糸井の穴を埋めるオリの大砲・吉田正尚 周囲の期待は急上昇も本人は「まだまだ」
台湾での爆発を今季につなげる
周囲の期待をよそに本人は謙虚に練習に打ち込む 【ベースボール・タイムズ】
「台湾ではトレーニングも積みながら試合に出ていた感じでしたね。技術面と体力面の両方に重きを置いて、結果よりも内容を重視していた。成績的には良かったですけど内容はまだまだ」
ここでも自らに対して厳しい言葉を並べる吉田。自らの代名詞であるフルスイングについても「まだまだです」と言う。下山コーチも「技術面でまだ足りない部分があるし、欠点もある」と認めるが、同時に「その欠点を克服する練習を今、しっかりとできていると思いますし、1年間試合に出れば間違いなくいい成績を残せる」と太鼓判。高橋コーチも「台湾でいい結果が出て本人も自信になったはず。あの打撃を続けてもらいたい」と期待を寄せる。
昨季後半戦の「43試合10本塁打ペース」を143試合に換算すると33本塁打、台湾での「18試合6本塁打ペース」だと143試合で48本塁打……。期待はいや応なしに膨らむ。
ブレない心で1年間を戦い抜くこと
そして、その反省はしっかりと今季へとつなげている。下山コーチは「腰を痛めたということは、自分のスイングに1年間耐えることのできる体がまだできていなかったということ。その部分は、まだまだ鍛えないといけない」と尻をたたきながら、「その反省を踏まえて、今年は練習に入る前の準備から終わった後の身体のケアといった部分も見直して、やるべきことをしっかりとやっている。僕たちも彼を甘やかすことなく、厳しく練習させていきたい。これから先、何十年もプロで活躍してもらいたいからね」と目を細める。
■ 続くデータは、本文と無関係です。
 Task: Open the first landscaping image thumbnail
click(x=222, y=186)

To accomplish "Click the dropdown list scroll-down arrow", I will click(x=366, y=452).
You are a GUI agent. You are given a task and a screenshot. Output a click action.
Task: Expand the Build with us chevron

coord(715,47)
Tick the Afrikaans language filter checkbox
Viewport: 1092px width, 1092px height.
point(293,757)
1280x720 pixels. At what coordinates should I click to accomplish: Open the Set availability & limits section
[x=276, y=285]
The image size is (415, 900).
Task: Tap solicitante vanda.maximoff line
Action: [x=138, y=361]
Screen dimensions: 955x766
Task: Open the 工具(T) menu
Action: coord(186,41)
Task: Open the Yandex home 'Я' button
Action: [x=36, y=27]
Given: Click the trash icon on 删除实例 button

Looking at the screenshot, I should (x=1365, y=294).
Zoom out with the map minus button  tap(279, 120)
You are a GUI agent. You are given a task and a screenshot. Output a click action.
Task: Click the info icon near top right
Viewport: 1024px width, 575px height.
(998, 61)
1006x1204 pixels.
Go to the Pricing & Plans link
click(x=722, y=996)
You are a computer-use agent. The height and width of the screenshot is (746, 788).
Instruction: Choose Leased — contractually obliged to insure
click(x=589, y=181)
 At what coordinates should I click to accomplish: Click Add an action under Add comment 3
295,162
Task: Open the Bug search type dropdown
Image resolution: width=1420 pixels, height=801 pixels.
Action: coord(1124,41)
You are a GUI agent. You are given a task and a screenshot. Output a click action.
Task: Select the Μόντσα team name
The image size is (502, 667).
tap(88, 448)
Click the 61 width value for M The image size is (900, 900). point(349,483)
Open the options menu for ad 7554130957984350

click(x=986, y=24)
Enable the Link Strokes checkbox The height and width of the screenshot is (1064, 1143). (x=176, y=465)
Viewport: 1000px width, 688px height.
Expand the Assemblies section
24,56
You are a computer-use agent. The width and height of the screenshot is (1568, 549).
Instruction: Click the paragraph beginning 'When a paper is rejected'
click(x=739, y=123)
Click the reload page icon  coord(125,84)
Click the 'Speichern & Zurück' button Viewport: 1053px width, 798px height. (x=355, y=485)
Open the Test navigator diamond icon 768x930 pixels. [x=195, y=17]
昨季最下位からの巻き返しを図るオリックスにおいて、プロ2年目の23歳にかかる期待は大きい。FAで糸井嘉男が移籍したことも拍車をかけているが、その喧騒の中でも、本人の心はまったくブレない。
「糸井さんが抜けたからどうこうということではなくて、まずは自分がやるべきことをしっかりとやること。しっかりと鍛えて、しっかりとした結果を残したい」
誰もがそのフルスイングに誰もが目を奪われ、一目見るだけでほれ込む。本人の理想はまだまだ先にあるが、その理想に一歩ずつ近づきながら周囲からの期待値に実績が伴った時、オリックスの背番号34は日本を代表するスラッガーになっているはずだ。その時が2017年でないとは、誰も言えない。